The new service announced Thursday, designated MA2 (Mediterranean West Africa), will operate out of Algeciras, Spain — a key Mediterranean hub — and call at ports in Morocco, Senegal, Ghana, Nigeria, and Cote d'Ivoire. The round voyage takes about 35 days and will deploy five container vessels of about 2,800 twenty-foot equivalent units (TEU) each.
HMM will co-operate the service with Japan's Ocean Network Express, a fellow member of the Premier Alliance. Sailings are scheduled to begin in the second week of July from Algeciras.

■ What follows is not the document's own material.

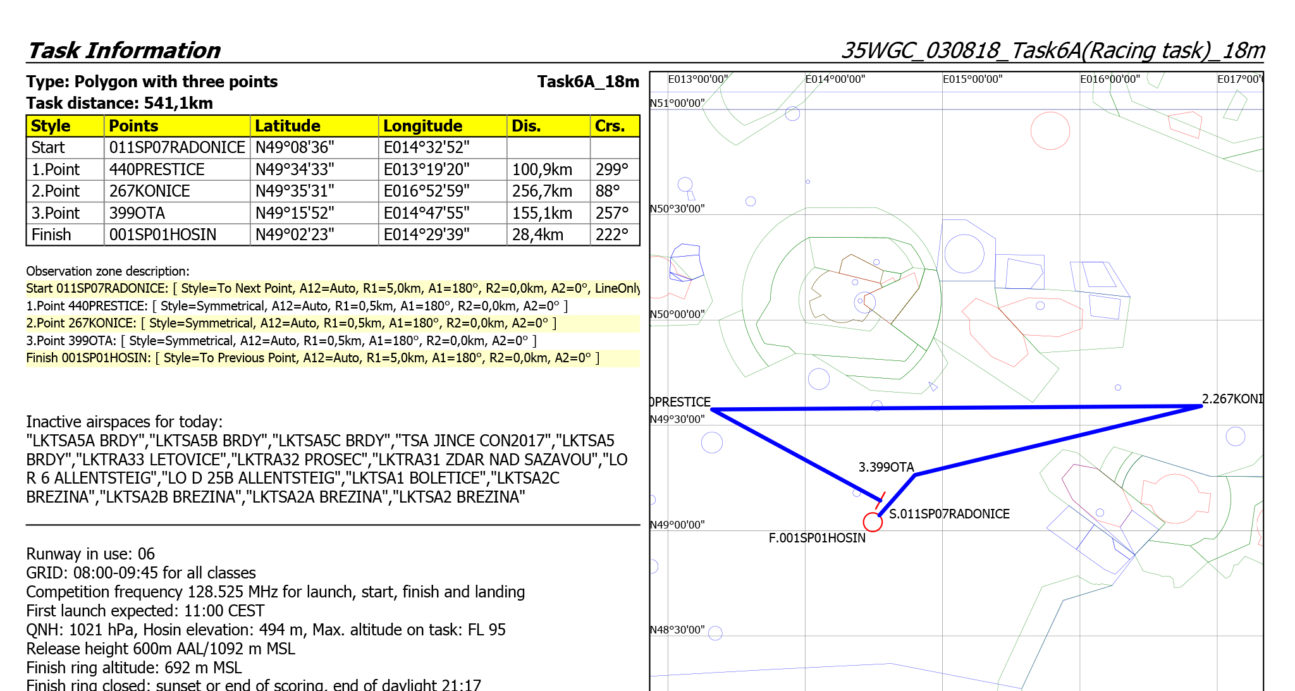
Task: Click the red finish circle on map
Action: coord(872,521)
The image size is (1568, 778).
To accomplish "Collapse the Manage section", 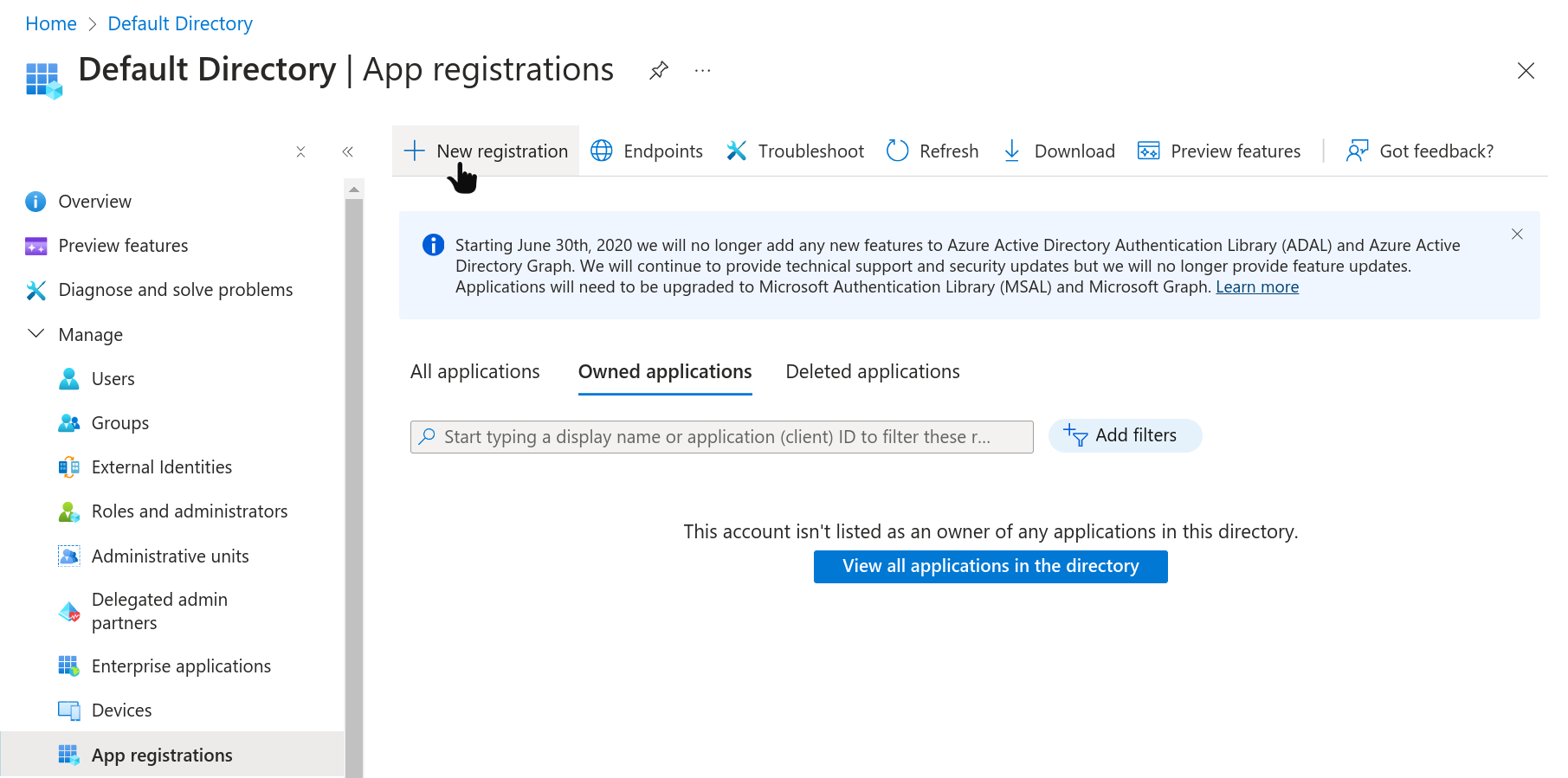I will pos(36,334).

The MA2 route is the first tangible step under HMM's hub-and-spoke strategy, a central pillar of the carrier's 2030 long-term plan, in which large vessels handle major deep-sea trunk routes while smaller feeder ships branch out to secondary ports. The company said linking Africa — a market it had not previously served — would meaningfully broaden the services it can offer cargo shippers.

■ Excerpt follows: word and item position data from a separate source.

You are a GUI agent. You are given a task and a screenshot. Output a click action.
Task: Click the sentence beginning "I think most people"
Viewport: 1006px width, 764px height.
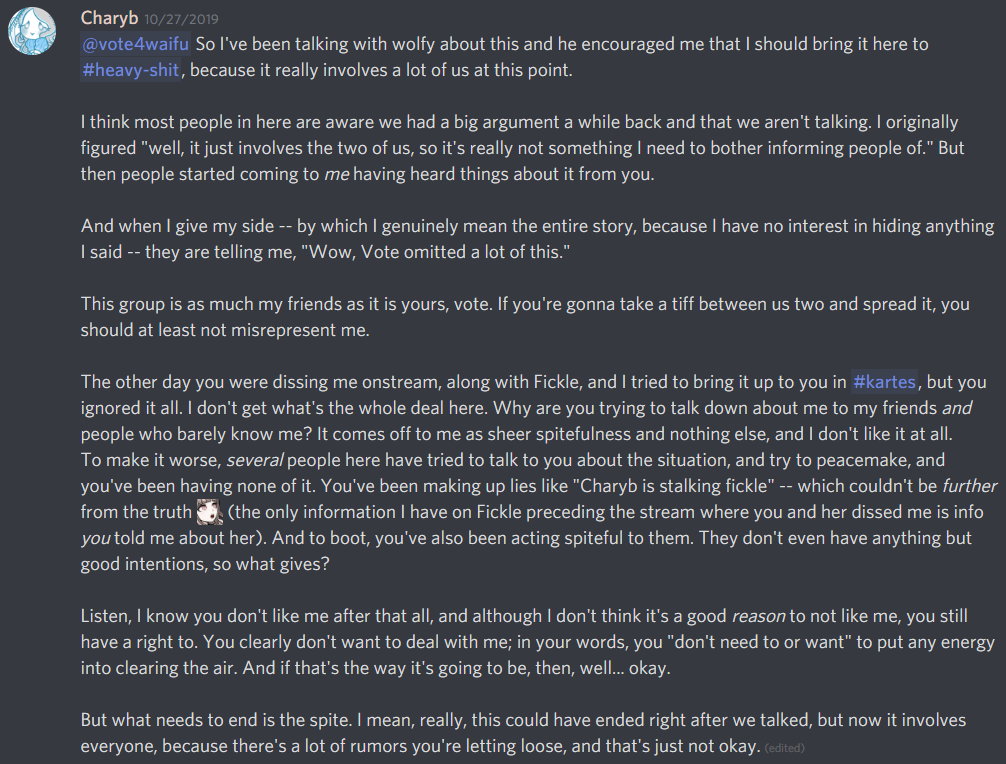click(x=300, y=122)
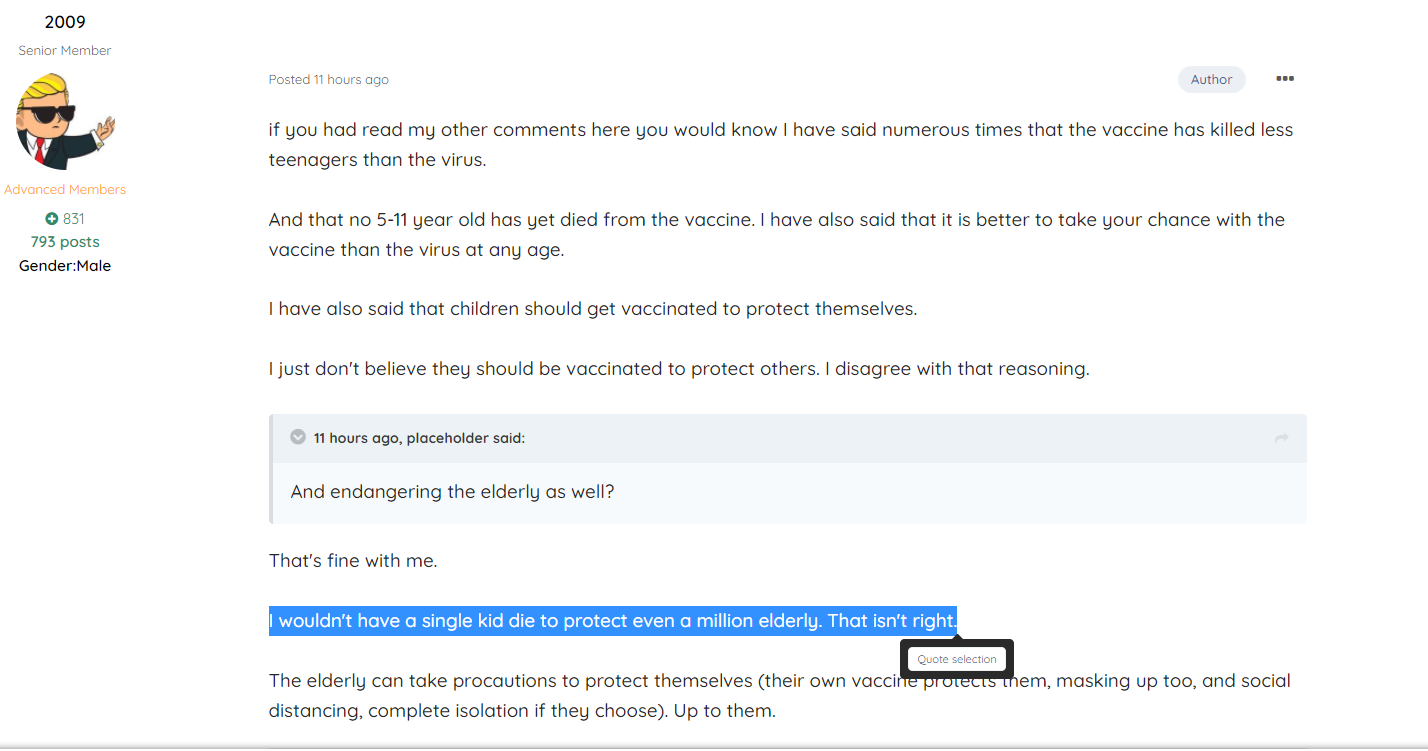The width and height of the screenshot is (1428, 751).
Task: Open the profile of user 2009
Action: coord(65,22)
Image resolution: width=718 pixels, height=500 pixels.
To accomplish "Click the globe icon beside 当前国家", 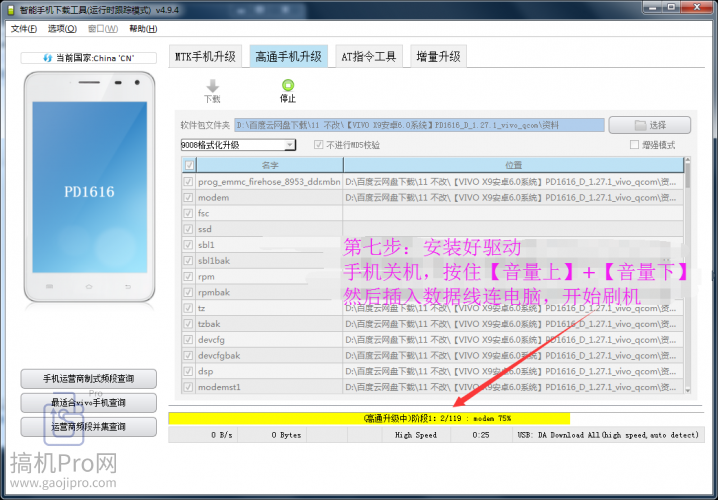I will coord(46,58).
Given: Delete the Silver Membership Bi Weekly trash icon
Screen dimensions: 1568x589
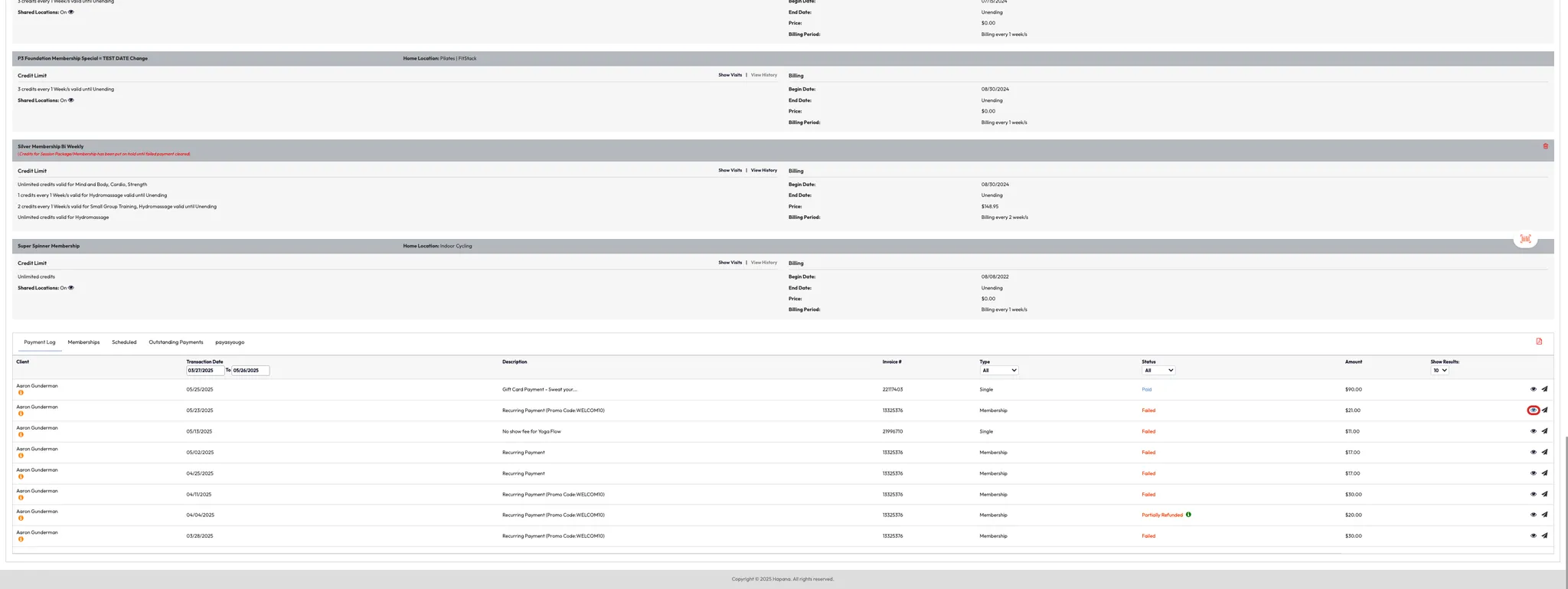Looking at the screenshot, I should tap(1545, 146).
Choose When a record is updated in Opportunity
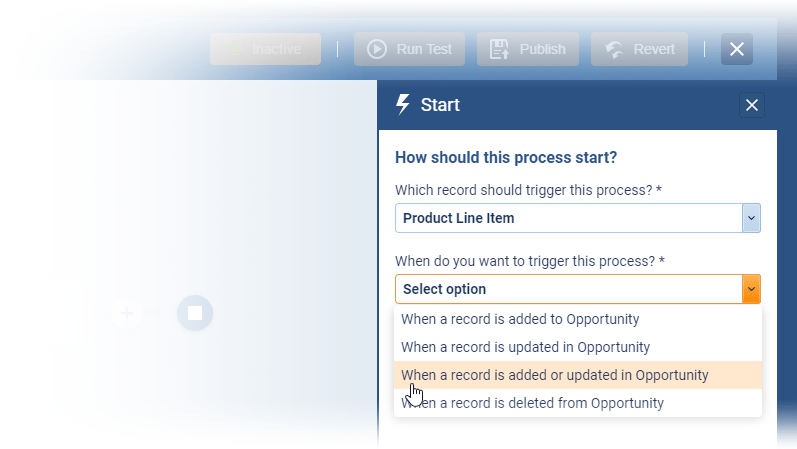The width and height of the screenshot is (797, 449). point(525,347)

"This MA2 service will serve as a starting gun for strengthening HMM's global network through the hub-and-spoke strategy," said an HMM spokesperson, adding the company plans to keep raising customer satisfaction through differentiated service offerings.
To support the strategy, HMM has been steadily building up its feeder fleet. The company placed an order for 10 vessels of 2,800 TEU with HD Hyundai Heavy Industries in March, acquired two 1,900 TEU ships earlier this year, and in October 2025 ordered a combined 24 feeder vessels — securing about 24 feeders within a six-month span.